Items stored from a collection
+ + +

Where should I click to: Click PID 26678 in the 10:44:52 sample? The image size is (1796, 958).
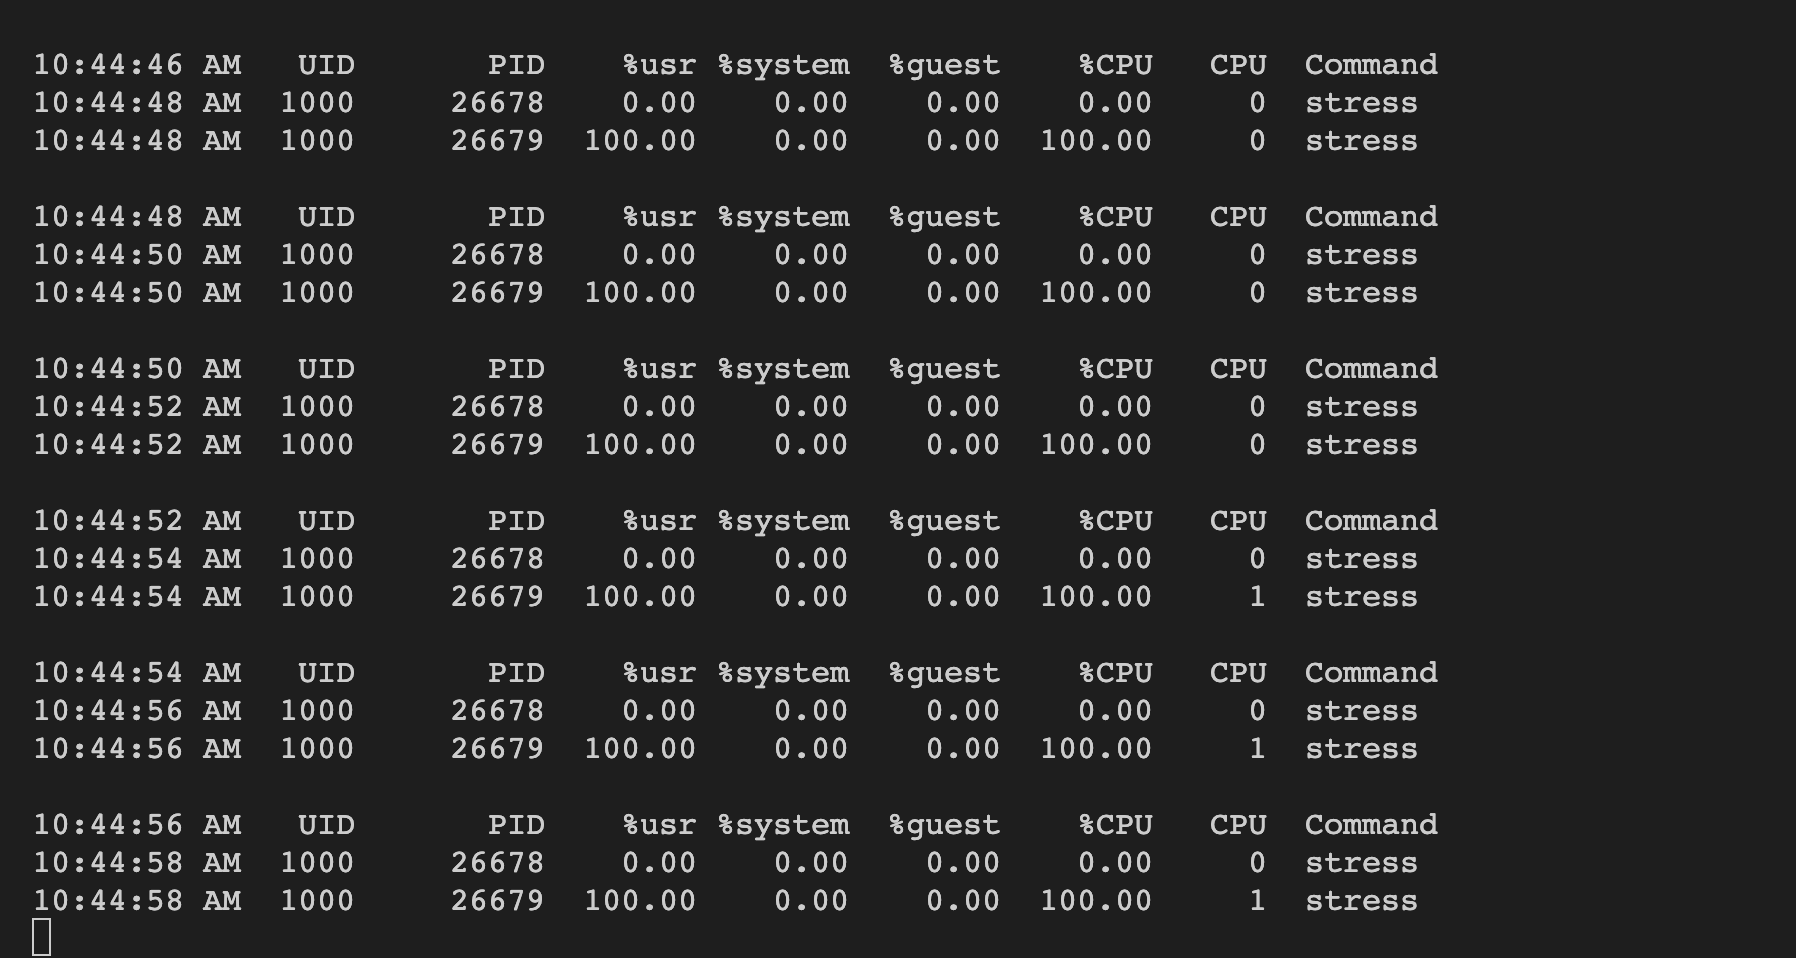click(x=497, y=407)
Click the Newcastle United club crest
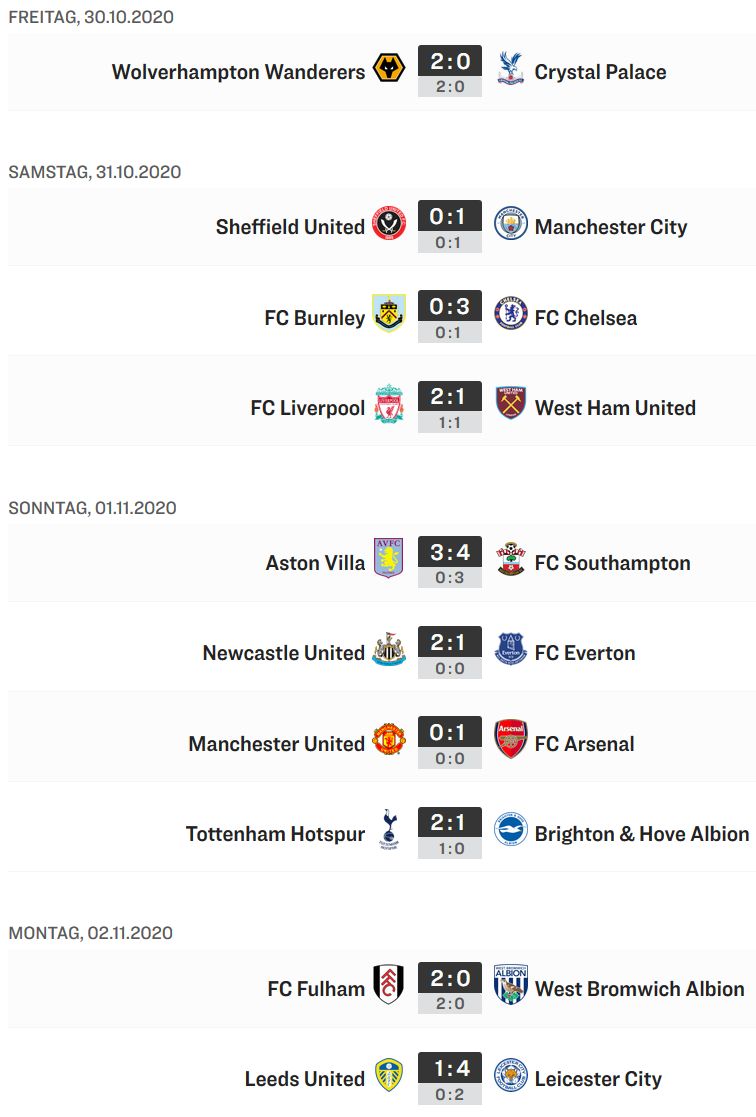Screen dimensions: 756x1117 pos(389,650)
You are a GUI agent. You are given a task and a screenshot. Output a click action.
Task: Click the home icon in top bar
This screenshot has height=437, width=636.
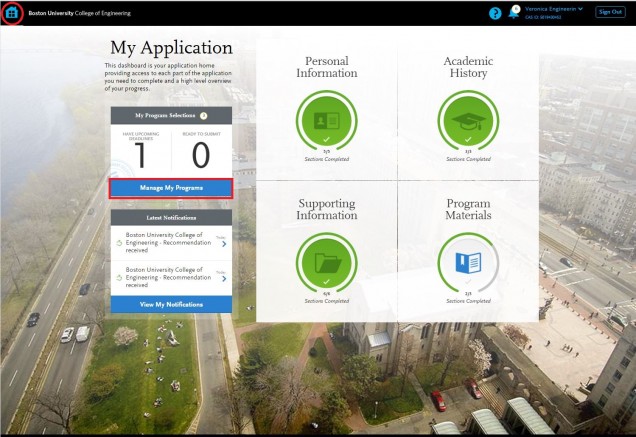[x=12, y=13]
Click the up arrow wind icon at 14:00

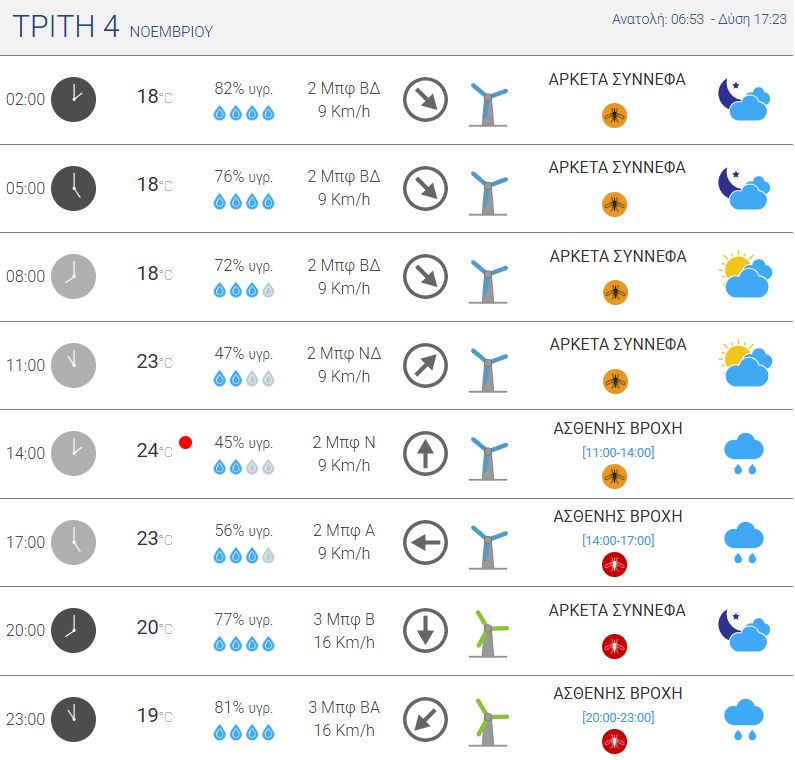point(425,453)
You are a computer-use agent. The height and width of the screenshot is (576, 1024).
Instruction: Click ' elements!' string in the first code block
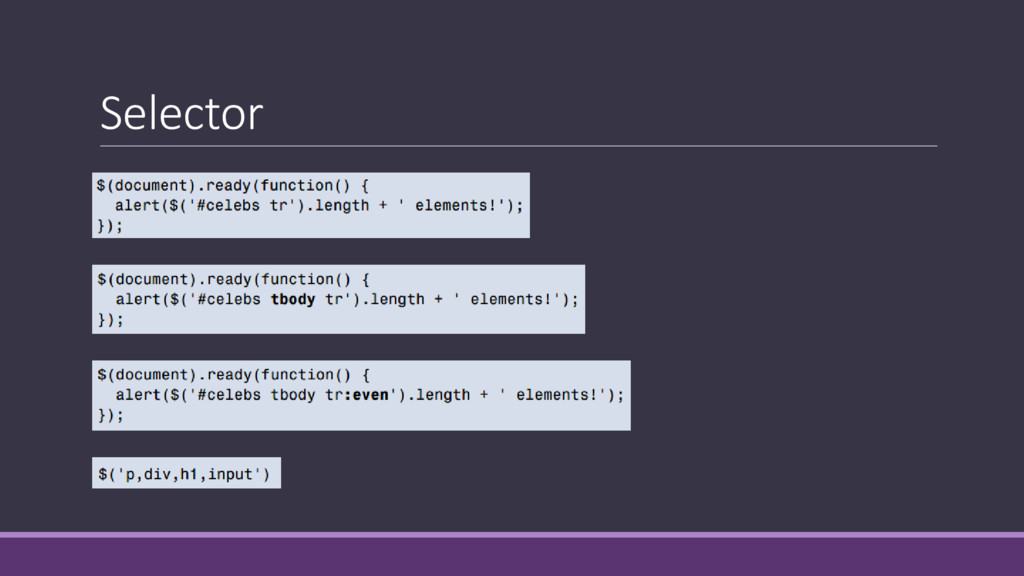(x=461, y=205)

+ + +

**Problem requirements**
Can you copy every row above word for word, leaving the pictures out of your answer?

**Reply to the task**
Where should I click to: Click PID 26678 in the 10:44:52 sample? The image size is (1796, 958).
click(x=497, y=407)
Click the Newcastle United club crest
Screen dimensions: 756x1117 pos(389,650)
You are a GUI agent. You are given a task and a screenshot. Output a click action.
Task: Click the home icon in top bar
This screenshot has height=437, width=636.
[x=12, y=13]
Click the up arrow wind icon at 14:00

point(425,453)
You are a computer-use agent. The height and width of the screenshot is (576, 1024).
Instruction: Click ' elements!' string in the first code block
(x=461, y=205)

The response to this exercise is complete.